Under our current approach, the already rich gain 450 times more than those most in need (the top 1 percent to bottom 10 percent ratio of annual income gains is two thousand to one). And that much-celebrated progress on poverty by global trickle-down effects are tiny that we could double it if top-decile earners cut consumption by just one glass of cheap restaurant wine or two cups of corporate coffee per year (if those funds could be globally redistributed).
None of this makes moral sense, when even small amounts of global redistribution would make a significant difference. Yet the basic moral ugliness remains largely hidden. Klein and Wallace-Wells, as leading advocates of a liberalism that imagines itself to be benevolent, should reconsider what that means morally, given these glaring gigantic disfiguring disparities.
Earlier I noted that Davis used the terms theological and sacred to describe how nineteenth-century liberals viewed markets. It’s illuminating to consider what liberals today hold similarly inviolable. As scholar of illiberal regimes Marlene Laruelle has recently written, the success of post-liberal politics may force “liberalism’s own implicit theology into the open.” As Laruelle notes, “Liberal orders, too, rest on sacred commitments: the equal moral worth of persons, the dignity of conscience . . . or whatever else liberals would like to define as key.”
At times, it can seem as though many liberals hold nothing sacred other than gains in their own standard of living. Proto-liberal John Locke foresaw the perils of holding nothing beyond the self as sacred. He wrote in his journal that man “would be a god to himself, and the satisfaction of his own will the sole measure and end of all his actions.” Locke rejects this as contrary to reason since we have moral obligations. But what obligations do today’s liberals recognize beyond improvements in their own lifestyles? Consider where Klein lands in climate trade-offs.
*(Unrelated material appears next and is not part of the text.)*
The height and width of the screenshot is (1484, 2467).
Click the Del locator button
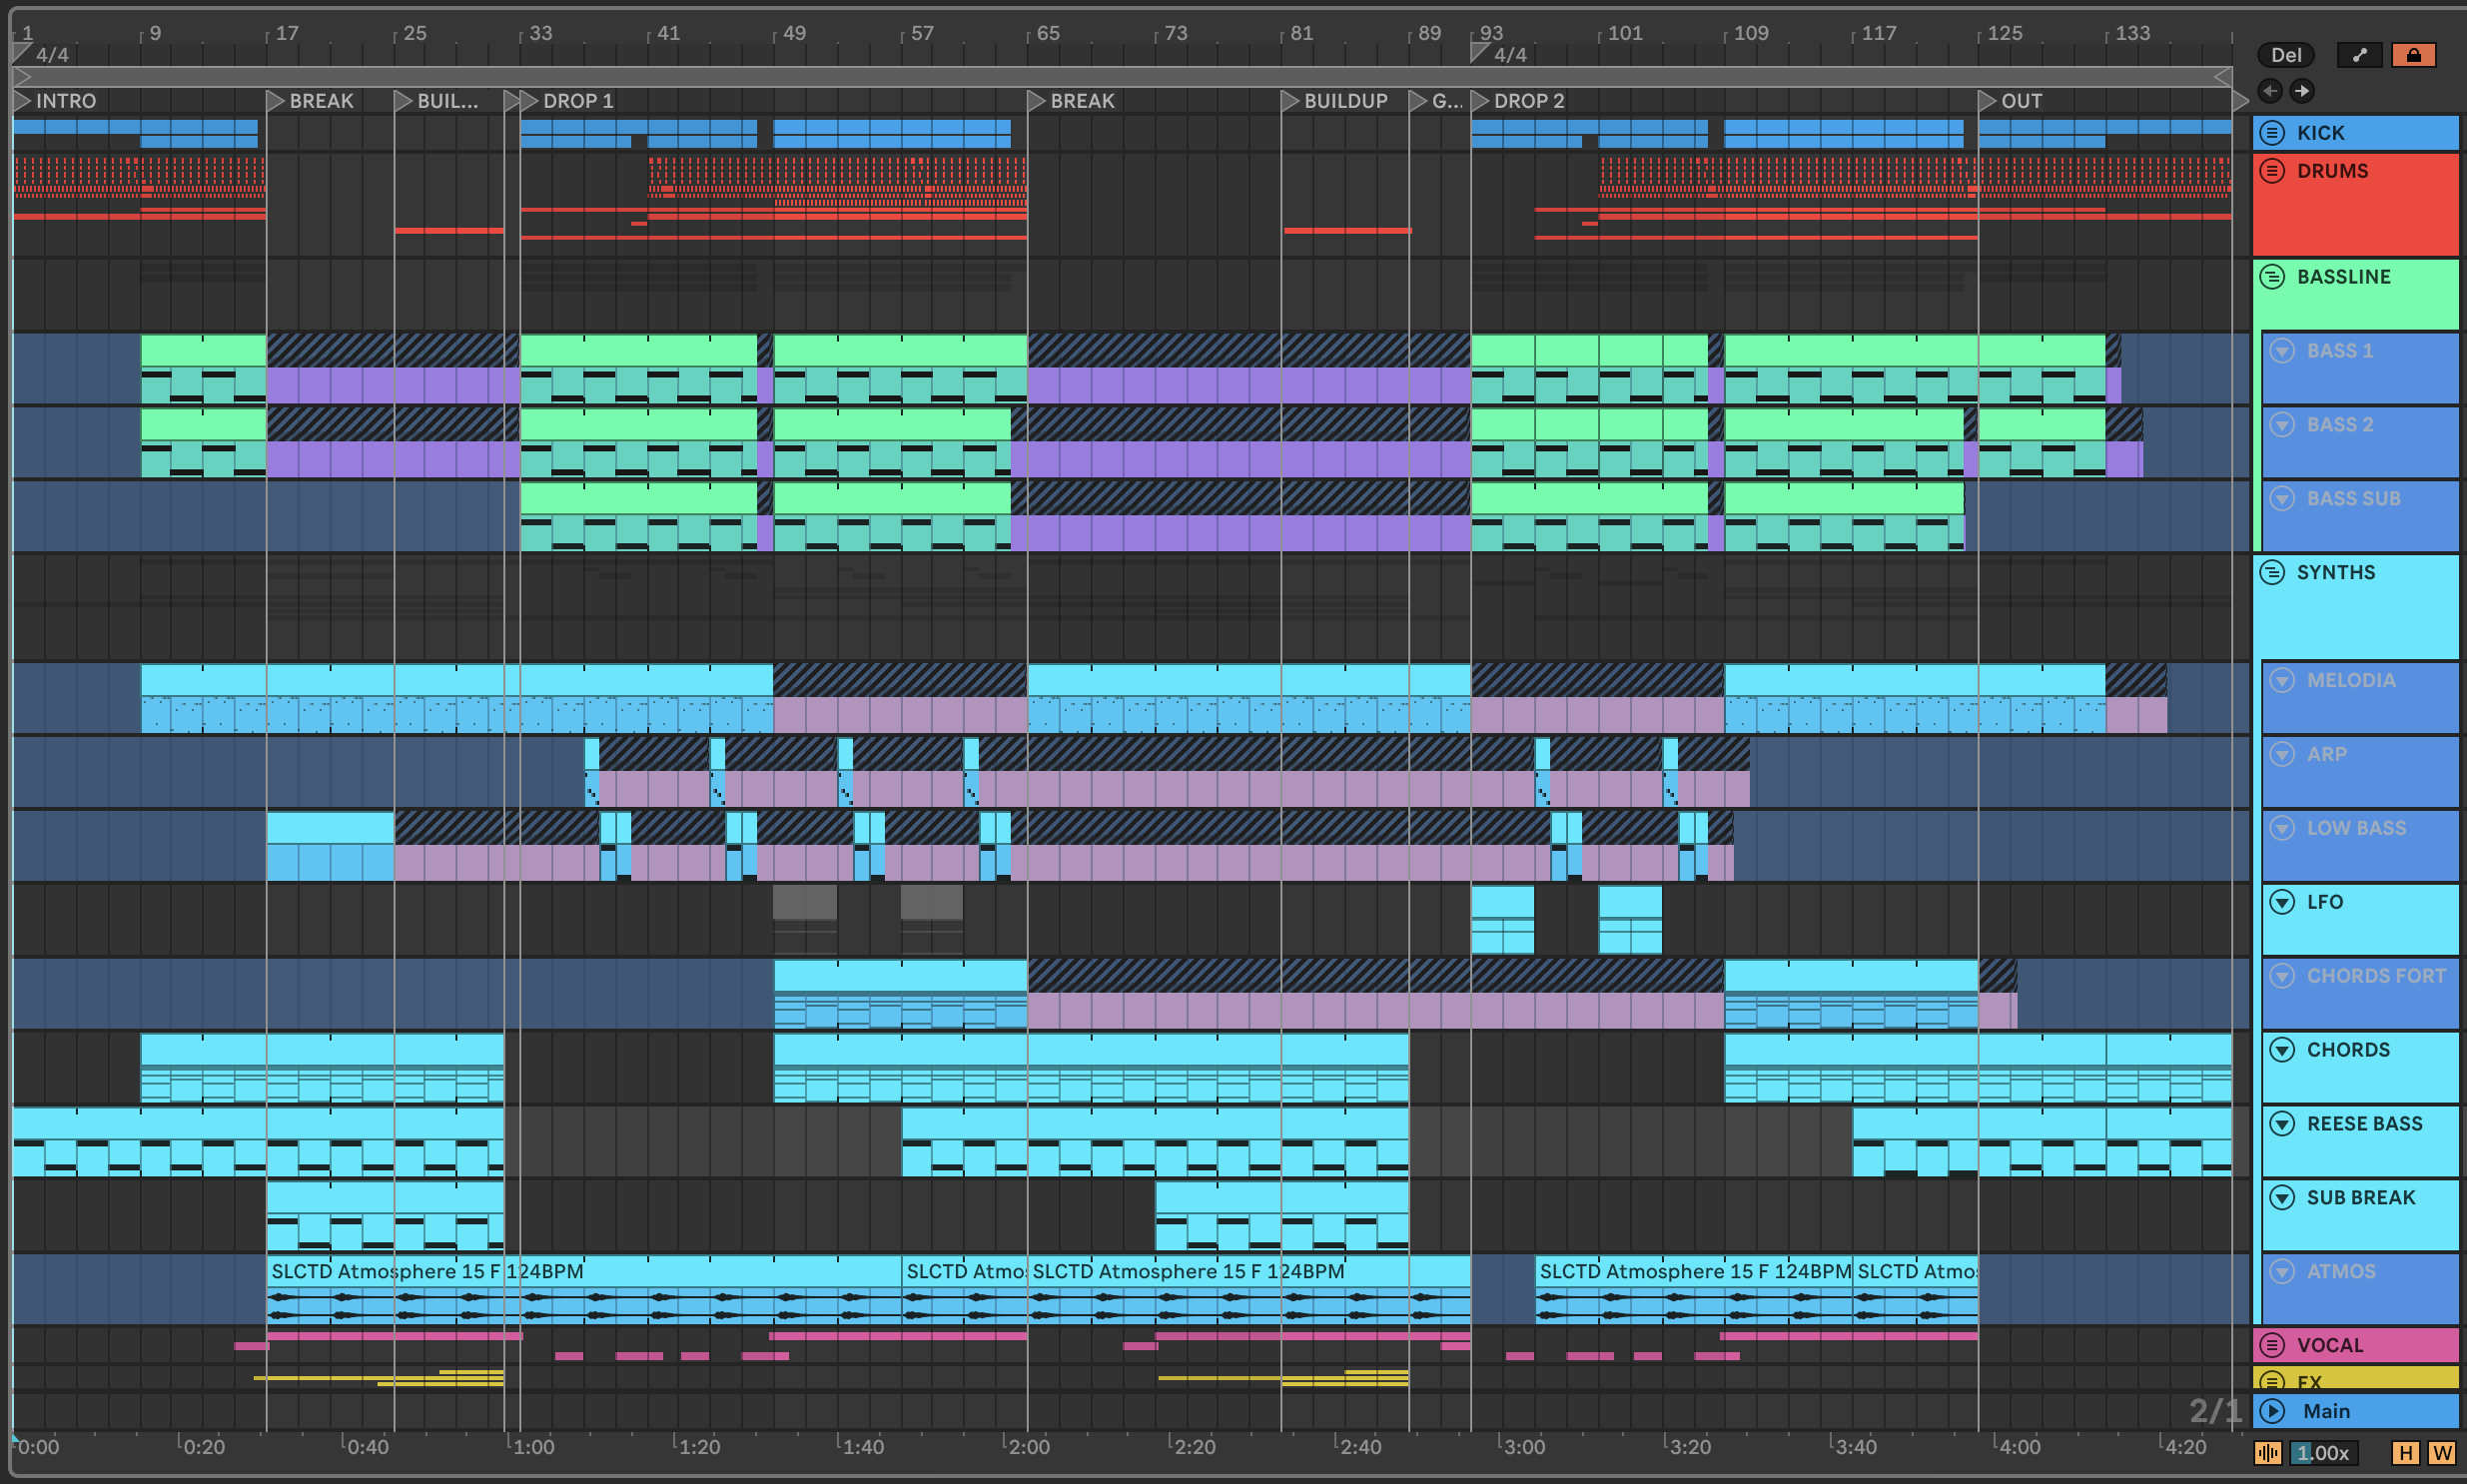[2285, 55]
Ecological burdens imposed on the vulnerable and on future generations are on track to be “the greatest injustice in history,” as ex-NASA climate scientist Dr James Hansen has written. That’s an astonishing claim, given how grotesque and gruesome history has been, but it’s plausible. Fossil fuels today already cause harm on scales akin to transatlantic slavery or holocausts (Nazi and colonial). The UN puts the total number of slaves trafficked at fifteen million (though that doesn’t exhaust the damages, e.g., to descendants), but researchers estimate that the air pollution alone from fossil fuels kills five million people worldwide every year.
The accuracy of such estimates isn’t so crucial, since the scale of chaos from failure to curb carbon quickly enough will affect not millions but billions. Davis puts deaths due to British policy-driven famines in India between twelve and twenty-nine million (exceeding the six million victims of the Nazi holocaust), but this, too, no doubt will be dwarfed by climate harms.
A key aim of Davis’s book was to warn against market-triumphalist histories. We must take his lessons into account in facing the main moral test of our times, which clearly pits our lifestyle enhancements and comforts against the survival, safety, and dignity of the global poor. If we let markets, price-speculation, state inertia, and our comforts shape climate policy and individual action (there’s no getting around the fact that both are needed), it’s likely that future historians will accuse us of benefitting from monstrous immorality. To avoid that, we’ll need strong nonmarket means of doing what’s decent.